Quantcast
Viewing all articles
Browse latest Browse all 1048

Of Course There Should Be a Second Brexit Referendum!

I’ve been following the Brexit drama in the UK pretty closely since it passed in 2016. To me, it has seemed clear that the result of the referendum in which the British electorate voted -— by a 52-48  margin— to leave the European Union was a disaster, a self-inflicted wound on the UK. (Which, as I have a special fondness for Britain, saddened me greatly.)

And I’ve noted how the Brexit side has made their referendum victory something sacrosanct, wielding as a banner of righteousness the idea that the people have spoken, and that any re-examination of that decision is a betrayal of the people and of the British democracy.
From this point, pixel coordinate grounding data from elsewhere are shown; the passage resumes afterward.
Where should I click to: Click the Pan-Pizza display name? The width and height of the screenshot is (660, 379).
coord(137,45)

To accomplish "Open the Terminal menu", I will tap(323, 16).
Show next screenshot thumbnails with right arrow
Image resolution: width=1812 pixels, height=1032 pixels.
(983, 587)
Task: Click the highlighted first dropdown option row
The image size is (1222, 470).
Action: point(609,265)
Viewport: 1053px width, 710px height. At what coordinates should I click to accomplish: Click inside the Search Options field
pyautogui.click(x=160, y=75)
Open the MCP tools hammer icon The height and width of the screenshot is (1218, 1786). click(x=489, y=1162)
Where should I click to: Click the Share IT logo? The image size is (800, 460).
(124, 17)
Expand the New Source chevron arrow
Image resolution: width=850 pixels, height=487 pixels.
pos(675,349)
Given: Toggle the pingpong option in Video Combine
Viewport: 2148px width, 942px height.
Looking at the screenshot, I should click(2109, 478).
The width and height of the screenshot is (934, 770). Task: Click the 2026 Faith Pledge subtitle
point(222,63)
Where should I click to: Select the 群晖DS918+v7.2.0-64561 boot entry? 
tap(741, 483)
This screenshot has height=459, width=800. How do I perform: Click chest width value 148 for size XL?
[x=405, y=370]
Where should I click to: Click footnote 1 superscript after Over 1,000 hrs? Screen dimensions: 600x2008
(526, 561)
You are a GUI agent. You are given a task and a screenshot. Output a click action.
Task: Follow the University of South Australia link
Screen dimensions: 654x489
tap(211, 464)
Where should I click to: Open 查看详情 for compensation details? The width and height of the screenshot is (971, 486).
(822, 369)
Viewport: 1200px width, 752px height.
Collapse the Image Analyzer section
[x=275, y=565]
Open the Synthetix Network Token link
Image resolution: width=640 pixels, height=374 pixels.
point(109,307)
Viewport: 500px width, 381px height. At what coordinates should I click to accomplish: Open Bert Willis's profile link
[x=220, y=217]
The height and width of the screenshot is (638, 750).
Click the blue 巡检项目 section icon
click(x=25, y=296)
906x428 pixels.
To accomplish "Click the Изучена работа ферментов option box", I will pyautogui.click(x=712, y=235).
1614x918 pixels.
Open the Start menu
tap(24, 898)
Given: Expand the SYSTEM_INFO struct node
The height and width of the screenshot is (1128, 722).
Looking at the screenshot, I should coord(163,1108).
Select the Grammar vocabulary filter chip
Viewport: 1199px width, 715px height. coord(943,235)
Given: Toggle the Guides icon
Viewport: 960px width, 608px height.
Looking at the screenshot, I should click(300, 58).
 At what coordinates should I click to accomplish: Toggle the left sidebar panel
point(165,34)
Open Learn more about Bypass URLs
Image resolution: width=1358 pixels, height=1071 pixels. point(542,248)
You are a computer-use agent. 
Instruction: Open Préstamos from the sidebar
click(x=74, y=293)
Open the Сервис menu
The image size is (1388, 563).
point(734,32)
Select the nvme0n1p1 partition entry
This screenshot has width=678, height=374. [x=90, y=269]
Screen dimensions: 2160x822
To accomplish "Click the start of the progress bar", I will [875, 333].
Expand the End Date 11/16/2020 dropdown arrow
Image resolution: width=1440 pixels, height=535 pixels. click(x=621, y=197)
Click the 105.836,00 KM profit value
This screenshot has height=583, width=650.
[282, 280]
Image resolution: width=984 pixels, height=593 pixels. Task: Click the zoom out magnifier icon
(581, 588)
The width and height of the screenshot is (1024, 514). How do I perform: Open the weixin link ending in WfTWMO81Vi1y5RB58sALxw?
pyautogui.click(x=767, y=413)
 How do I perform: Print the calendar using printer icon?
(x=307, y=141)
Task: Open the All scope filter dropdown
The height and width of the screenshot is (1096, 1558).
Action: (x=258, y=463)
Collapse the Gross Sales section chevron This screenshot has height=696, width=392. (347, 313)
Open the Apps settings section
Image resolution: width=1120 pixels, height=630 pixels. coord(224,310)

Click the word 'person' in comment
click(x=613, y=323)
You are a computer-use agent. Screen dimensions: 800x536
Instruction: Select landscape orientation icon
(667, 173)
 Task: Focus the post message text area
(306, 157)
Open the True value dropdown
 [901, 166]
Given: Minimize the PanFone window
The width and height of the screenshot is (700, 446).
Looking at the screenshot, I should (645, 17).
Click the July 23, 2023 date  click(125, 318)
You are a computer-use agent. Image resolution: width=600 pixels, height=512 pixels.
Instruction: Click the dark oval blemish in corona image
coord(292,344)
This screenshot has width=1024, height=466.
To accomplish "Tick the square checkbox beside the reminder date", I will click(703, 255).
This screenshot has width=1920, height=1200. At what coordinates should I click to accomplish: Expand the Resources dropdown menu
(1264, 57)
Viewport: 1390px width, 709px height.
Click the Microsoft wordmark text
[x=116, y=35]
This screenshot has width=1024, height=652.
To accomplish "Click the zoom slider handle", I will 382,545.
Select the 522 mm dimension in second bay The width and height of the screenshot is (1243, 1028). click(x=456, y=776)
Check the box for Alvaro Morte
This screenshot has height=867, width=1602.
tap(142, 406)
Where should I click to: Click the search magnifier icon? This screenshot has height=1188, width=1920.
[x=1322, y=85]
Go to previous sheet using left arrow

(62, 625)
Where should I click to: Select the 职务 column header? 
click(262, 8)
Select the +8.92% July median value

It’s an embarrassment that such an argument should be seriously entertained. For a whole host of reasons, it is a bogus argument:

1) First of all, the issue (of EU membership) that was put to the public was really ill-suited for resolution by a popular plebiscite. Too many complexities. It’s the kind of decision that democracies need the people’s representatives to be knowledgeable enough and wise enough to navigate well in the national interest.

2) Second, the Leave position was pushed by a campaign that knowingly lied about a lot of things, not least that there would be money saved that would beef up the National Health Service.

3) And third, since when is any decision not wisely re-examine if circumstance allows one to revisit the question after new knowledge gives one a fuller view of the choice? Since when does one prefer making decisions by irrevocable leap rather than by a sequence of steps that provide the opportunity to check — as events clarify the nature of the choices -- whether we’d choose otherwise? 

Especially when there’s the least possibility that the original decision was unwise. And boy, have the last 3 and ½ years provided abundant evidence of that unwisdom, that the UK would have been better off if this fairly narrow referendum result had gone the other way.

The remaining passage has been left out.